The Data Science Lab
Linear Regression with R
Now that you've got a good sense of how to "speak" R, let's use it with linear regression to make distinctive predictions.
The R system has three components: a scripting language, an interactive command shell and a large library of mathematical functions that can be used for data analysis. Although R, and its predecessor S, have been around for decades, the use of R has increased dramatically over the past couple of years. R is an open source technology and has been adopted by Microsoft as part of its technology stack.
Perhaps the most fundamental type of R analysis is linear regression. Linear regression can be used for two closely related, but slightly different purposes. You can use linear regression to predict the value of a single numeric variable (called the dependent variable) based on one or more variables that can be either numeric or categorical (called the independent variables). For example, you might want to predict a person's annual income based on their age, political leaning (conservative, moderate, liberal) and years of education.
You can also use R to analyze the strength of the relationship between a single numeric variable (the dependent variable) and one or more numeric variables (the dependent variables). The actual linear regression math is the same whether you want to make a prediction or analyze the strength of a relationship, but it's often useful to make a distinction. In many cases you want to both make a prediction and analyze the strength of the relationship of the variables.
Simple Linear Regression
Take a look at the screenshot of a sample R session in Figure 1. The goal of the session is to predict a person's income based on their age. I installed the base R system from r-project.org.
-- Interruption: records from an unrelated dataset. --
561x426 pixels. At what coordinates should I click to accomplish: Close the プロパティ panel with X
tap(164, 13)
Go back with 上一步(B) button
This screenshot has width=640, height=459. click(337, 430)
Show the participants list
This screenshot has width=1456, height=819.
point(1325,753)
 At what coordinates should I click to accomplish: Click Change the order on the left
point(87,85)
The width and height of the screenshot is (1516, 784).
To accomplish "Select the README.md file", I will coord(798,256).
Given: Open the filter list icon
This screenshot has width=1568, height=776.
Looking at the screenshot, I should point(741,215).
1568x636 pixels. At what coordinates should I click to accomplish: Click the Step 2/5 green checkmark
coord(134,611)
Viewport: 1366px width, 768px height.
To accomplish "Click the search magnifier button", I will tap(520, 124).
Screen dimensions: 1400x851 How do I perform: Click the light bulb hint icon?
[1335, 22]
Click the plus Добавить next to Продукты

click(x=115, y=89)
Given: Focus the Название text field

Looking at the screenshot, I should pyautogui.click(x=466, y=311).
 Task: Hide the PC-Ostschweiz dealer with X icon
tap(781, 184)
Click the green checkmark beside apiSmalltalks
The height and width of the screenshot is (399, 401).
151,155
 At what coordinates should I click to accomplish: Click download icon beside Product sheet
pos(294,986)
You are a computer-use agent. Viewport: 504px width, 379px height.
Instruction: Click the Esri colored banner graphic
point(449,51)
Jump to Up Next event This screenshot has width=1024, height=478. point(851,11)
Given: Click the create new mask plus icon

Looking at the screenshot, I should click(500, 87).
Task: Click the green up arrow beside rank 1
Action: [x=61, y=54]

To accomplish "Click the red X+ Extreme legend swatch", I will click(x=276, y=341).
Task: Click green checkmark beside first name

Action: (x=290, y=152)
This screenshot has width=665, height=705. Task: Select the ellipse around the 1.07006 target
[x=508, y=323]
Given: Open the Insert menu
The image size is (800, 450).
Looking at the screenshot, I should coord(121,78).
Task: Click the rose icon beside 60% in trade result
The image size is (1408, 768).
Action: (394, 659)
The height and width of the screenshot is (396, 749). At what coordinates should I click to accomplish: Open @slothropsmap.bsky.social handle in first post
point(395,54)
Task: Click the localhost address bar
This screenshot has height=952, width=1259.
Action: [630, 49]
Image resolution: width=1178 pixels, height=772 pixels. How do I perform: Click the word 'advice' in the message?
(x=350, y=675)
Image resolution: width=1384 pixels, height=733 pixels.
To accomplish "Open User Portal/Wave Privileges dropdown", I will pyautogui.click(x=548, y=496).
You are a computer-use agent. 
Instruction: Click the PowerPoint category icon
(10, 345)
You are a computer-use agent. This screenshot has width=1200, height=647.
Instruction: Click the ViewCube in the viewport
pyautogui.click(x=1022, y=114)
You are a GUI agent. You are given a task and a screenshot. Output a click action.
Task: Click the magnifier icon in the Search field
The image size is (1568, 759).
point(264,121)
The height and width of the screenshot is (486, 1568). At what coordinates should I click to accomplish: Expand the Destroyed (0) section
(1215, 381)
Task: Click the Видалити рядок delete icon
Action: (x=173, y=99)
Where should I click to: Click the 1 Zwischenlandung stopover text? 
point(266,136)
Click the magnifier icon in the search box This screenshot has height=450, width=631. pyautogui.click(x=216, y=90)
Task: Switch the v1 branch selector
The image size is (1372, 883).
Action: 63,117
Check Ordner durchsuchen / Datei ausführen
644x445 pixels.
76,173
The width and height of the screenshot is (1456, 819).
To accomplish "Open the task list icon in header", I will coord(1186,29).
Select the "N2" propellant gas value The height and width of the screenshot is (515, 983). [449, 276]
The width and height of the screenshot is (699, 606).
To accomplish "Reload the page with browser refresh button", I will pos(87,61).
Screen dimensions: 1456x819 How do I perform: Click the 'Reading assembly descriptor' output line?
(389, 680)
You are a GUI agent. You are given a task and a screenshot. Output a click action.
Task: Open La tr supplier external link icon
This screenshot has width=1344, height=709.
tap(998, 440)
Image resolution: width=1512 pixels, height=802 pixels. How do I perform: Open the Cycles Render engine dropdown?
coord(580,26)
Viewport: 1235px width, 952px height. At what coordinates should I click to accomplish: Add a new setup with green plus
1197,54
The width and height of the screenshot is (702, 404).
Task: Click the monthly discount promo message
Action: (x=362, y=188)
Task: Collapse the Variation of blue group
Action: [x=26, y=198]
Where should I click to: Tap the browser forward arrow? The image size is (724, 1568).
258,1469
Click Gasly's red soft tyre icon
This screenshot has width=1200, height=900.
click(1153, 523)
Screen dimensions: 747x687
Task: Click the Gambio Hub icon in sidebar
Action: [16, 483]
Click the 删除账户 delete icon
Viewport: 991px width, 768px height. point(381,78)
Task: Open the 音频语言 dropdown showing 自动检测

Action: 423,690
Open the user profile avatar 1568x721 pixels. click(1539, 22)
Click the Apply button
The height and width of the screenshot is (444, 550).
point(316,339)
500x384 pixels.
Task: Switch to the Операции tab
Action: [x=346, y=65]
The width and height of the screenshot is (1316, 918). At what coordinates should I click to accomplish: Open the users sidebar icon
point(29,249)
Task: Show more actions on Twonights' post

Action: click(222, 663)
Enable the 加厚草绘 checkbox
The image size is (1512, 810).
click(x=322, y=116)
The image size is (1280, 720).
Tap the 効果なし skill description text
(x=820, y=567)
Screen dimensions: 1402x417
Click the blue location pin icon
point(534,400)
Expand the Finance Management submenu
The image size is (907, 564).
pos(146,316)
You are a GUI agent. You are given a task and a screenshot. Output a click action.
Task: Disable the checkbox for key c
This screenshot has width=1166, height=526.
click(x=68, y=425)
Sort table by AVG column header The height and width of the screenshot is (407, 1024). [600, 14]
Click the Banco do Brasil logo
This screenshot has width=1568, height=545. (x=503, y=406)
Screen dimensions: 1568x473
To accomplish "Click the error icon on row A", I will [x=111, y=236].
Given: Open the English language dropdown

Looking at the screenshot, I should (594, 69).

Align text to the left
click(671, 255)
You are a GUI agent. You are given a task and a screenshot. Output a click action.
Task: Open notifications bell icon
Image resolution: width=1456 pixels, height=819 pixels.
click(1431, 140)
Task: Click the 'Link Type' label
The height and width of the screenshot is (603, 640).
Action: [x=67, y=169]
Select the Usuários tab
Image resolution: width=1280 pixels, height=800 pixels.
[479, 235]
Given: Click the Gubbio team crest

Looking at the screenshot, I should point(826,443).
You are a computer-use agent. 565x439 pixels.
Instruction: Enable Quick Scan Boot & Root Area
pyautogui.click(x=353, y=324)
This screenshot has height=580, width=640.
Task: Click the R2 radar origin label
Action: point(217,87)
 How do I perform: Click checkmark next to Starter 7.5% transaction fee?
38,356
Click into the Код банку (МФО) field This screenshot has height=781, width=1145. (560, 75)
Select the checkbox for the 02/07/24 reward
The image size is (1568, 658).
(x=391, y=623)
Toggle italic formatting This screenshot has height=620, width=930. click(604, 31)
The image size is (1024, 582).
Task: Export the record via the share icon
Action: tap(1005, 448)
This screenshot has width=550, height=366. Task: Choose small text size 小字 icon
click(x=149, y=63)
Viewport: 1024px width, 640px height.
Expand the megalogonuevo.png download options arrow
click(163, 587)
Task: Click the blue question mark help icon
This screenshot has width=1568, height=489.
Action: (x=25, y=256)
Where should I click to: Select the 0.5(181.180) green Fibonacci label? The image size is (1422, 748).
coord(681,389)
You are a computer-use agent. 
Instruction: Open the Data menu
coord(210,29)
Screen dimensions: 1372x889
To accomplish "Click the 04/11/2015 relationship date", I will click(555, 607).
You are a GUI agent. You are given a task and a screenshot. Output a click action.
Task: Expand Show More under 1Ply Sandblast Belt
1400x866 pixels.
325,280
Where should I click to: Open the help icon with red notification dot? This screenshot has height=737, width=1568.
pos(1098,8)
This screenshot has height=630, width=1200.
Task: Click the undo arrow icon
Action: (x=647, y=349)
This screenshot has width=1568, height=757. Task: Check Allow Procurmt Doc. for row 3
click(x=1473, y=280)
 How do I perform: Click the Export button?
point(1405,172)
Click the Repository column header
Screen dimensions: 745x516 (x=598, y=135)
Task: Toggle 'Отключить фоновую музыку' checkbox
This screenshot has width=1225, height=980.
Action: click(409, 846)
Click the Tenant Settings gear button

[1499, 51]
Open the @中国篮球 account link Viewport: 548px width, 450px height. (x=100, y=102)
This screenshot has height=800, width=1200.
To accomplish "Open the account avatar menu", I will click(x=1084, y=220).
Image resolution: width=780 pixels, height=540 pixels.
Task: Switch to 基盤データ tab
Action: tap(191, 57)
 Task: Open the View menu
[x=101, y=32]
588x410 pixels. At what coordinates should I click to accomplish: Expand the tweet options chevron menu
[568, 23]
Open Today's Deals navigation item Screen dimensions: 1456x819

I installed version 3.1.2. By the time you read this, the current version of R will likely be different, but the techniques presented in this article have no version dependencies so just about any version of R will work.
The install process is quick and painless. I accepted the default install point of C:\Program Files\R. To launch R, I opened File Explorer and navigated to C:\ProgramFiles\R\R-3.1.2\bin and double-clicked on file Rgui.exe. The R console/shell initially displays some copyright and help information. I cleared the display by typing Ctrl+L.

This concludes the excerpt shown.